Oil Prices

Posted By Elgin Hushbeck

Well summer is just about here and once again oil prices are high. As I have said for many summers now, it is a systemic problem that will only get worst until we stop trying to blame the big bad oil companies, and actually decide to fix the problem. Unfortunately the environmentalist, do not want us to fix the problem. For many years they wanted high gas taxes, but not too surprisingly were never able to get the support of the American people. So instead they have simply imposed greater and greater restrictions that are having the same effect.

The June issue of the National Geographic has an interesting article on oil. It has a chart that breaks down the price of oil. The chart is based on $1.57 average price. At that price $0.15 (10%) goes to distribution and marketing and $0.24 (15%) to refining. So a total of $0.39 (25%) goes to the oil companies out of which they have to pay the cost of distribution marketing and refining, and still have some left over for profit. $0.75 (48%) goes for the cost of crude oil. The remain 27% is State and Federal taxes, and this is based on a National average of $0.43 per gallon. However it varies form state to state with Alaska being the lowest at $0.26 and Hawaii being the highest at $0.54.

As this points out, the biggest factor in the price of oil is the cost of crude oil, which is currently at or near an all time high. But his is set by the world market and influenced by OPEC, and other producers. The Oil companies have little control over this. The second biggest factor is taxes, which exceed the other remaining costs combined. The rest only makes up 25%.

So does it really make much sense to year, after year, after year, after year, after year, to continue of focus on the oil company profits as the reason for the rise in oil prices, when their profits amounts to pennies on the gallon, where as the government is making $0.43 per gallon?

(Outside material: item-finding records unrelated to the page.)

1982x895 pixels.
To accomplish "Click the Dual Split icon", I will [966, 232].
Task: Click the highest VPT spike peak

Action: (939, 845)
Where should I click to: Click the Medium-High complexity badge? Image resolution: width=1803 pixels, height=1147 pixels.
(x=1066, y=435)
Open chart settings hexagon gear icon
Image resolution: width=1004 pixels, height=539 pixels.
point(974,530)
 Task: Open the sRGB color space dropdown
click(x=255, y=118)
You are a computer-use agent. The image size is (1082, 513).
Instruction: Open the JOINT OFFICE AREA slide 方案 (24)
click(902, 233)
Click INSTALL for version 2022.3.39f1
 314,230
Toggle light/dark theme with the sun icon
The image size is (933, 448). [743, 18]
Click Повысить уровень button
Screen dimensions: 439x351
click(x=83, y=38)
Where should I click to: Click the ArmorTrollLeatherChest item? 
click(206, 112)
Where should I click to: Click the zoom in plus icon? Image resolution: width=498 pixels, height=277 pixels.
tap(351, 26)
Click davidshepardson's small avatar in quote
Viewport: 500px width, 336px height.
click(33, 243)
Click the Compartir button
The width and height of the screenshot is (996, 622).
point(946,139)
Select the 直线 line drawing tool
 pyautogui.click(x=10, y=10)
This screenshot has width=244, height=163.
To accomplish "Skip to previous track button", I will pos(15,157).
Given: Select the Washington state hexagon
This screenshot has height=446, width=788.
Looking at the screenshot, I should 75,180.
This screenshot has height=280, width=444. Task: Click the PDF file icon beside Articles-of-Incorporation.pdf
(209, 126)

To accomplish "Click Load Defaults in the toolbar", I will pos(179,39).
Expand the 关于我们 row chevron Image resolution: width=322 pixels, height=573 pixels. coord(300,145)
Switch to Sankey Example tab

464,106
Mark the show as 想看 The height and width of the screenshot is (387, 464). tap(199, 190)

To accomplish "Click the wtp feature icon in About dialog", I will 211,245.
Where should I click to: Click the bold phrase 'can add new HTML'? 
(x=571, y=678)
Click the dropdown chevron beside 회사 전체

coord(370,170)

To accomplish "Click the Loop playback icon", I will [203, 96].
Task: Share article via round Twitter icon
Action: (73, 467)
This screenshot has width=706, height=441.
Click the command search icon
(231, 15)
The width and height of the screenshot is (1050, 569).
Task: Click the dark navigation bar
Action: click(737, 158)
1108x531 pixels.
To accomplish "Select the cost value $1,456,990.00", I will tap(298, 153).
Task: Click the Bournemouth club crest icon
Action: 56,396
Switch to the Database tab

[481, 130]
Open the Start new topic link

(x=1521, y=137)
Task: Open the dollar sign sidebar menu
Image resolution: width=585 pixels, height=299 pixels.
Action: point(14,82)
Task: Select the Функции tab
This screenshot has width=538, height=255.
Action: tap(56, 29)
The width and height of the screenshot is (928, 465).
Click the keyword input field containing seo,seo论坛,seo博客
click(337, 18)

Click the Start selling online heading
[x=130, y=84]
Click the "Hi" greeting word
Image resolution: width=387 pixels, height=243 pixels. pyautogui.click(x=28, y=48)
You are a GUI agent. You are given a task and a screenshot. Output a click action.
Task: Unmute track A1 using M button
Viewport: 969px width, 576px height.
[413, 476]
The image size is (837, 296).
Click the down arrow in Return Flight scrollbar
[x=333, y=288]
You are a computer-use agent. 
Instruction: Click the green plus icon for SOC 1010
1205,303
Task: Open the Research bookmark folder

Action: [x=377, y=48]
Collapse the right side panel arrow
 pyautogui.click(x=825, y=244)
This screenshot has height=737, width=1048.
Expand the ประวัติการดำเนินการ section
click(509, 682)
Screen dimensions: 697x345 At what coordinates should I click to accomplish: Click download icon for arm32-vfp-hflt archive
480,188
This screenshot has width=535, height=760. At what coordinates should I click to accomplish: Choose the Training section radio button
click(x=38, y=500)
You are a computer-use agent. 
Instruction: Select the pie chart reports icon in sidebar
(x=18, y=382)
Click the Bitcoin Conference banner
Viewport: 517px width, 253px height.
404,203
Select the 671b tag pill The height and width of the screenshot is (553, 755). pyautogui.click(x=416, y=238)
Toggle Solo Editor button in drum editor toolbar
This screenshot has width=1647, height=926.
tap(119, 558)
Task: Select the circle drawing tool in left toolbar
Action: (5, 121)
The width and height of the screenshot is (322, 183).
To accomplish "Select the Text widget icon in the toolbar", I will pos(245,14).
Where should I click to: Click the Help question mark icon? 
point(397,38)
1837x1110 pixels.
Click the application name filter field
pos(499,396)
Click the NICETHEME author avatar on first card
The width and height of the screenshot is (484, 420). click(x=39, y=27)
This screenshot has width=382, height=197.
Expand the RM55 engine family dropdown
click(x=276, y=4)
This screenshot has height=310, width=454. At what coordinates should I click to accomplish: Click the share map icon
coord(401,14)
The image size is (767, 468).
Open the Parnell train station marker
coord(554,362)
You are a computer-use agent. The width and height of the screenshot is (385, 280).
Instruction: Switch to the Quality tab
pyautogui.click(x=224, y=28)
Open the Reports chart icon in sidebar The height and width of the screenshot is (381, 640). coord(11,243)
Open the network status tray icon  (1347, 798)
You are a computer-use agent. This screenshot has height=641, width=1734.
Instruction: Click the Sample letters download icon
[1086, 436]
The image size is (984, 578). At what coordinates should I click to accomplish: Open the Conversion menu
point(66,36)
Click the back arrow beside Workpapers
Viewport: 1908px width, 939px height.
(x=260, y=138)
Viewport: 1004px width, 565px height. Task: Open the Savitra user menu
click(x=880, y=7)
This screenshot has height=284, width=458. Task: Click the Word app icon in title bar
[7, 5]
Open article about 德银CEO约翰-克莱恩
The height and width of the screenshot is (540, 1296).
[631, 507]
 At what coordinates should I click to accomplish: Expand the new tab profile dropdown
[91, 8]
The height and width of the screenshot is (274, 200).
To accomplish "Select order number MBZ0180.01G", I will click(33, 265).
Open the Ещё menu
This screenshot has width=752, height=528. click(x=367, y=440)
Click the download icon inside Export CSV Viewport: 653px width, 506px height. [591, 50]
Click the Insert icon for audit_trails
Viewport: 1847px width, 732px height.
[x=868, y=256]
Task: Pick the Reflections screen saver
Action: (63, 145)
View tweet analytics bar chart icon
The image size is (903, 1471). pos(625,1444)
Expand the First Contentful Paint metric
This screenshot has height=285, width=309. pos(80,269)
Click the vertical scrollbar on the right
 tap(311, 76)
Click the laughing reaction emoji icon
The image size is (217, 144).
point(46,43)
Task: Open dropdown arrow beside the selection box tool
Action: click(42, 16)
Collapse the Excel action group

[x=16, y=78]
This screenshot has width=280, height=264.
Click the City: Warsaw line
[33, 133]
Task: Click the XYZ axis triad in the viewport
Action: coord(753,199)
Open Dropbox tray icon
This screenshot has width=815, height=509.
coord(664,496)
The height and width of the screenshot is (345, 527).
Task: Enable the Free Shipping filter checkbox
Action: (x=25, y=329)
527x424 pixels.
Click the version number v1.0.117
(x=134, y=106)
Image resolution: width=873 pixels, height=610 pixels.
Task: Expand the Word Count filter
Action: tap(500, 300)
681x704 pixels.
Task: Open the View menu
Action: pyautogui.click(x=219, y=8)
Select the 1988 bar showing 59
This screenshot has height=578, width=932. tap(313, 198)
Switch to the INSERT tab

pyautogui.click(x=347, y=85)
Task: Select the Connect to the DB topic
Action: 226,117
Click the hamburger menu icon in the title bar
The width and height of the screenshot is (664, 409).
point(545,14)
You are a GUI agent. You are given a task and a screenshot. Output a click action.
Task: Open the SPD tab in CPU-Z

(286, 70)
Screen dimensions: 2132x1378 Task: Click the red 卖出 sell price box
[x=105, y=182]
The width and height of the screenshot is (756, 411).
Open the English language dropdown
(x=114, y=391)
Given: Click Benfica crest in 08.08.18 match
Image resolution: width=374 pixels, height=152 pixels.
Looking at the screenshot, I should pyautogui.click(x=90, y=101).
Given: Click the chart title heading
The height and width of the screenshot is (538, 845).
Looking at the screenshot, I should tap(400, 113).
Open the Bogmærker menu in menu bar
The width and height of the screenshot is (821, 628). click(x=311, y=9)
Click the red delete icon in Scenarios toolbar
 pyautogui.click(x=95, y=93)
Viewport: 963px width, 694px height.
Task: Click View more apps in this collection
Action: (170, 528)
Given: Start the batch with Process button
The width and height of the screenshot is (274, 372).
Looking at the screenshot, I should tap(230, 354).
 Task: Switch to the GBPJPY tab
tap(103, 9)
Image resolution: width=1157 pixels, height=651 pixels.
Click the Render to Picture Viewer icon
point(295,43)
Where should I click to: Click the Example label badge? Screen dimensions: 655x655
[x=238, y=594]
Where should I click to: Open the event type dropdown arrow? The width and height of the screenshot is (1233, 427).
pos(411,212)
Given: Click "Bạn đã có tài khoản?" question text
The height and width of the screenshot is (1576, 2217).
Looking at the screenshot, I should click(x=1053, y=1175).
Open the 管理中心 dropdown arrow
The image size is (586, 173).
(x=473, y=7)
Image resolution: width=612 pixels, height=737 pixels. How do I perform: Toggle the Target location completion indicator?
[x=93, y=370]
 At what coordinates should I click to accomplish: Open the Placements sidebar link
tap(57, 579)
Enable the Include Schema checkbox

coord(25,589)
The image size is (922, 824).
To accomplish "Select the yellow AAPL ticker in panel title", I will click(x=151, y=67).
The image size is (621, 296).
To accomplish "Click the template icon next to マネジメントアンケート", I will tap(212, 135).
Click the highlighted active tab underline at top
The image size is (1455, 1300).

The solution to the oil problem is really pretty simple. Sure conservation is an important part, but is not the complete answer. We must also drill for more oil and builds more refineries. This will improve the supply, weaken the effect of OPEC and thereby keep the price of crude at reasonable levels. As for refineries we have not built one in 30 years and the ones we have are running 96% capacity, which is essentially full time. This is why prices spike when ever there is a fire. More refineries will ease the pressure on the system and allow it to be more flexible, thus avoiding major price spikes due to disruptions, such as last year went prices went to $3 – $4 a gallon in Arizona.

Unfortunately it will take a lot of time to do it in an environmentally safe way. For example it is expected to take 10 years to bring AWAR on line. Had the environmentalists not blocked it, it would already be open and easing the current situations.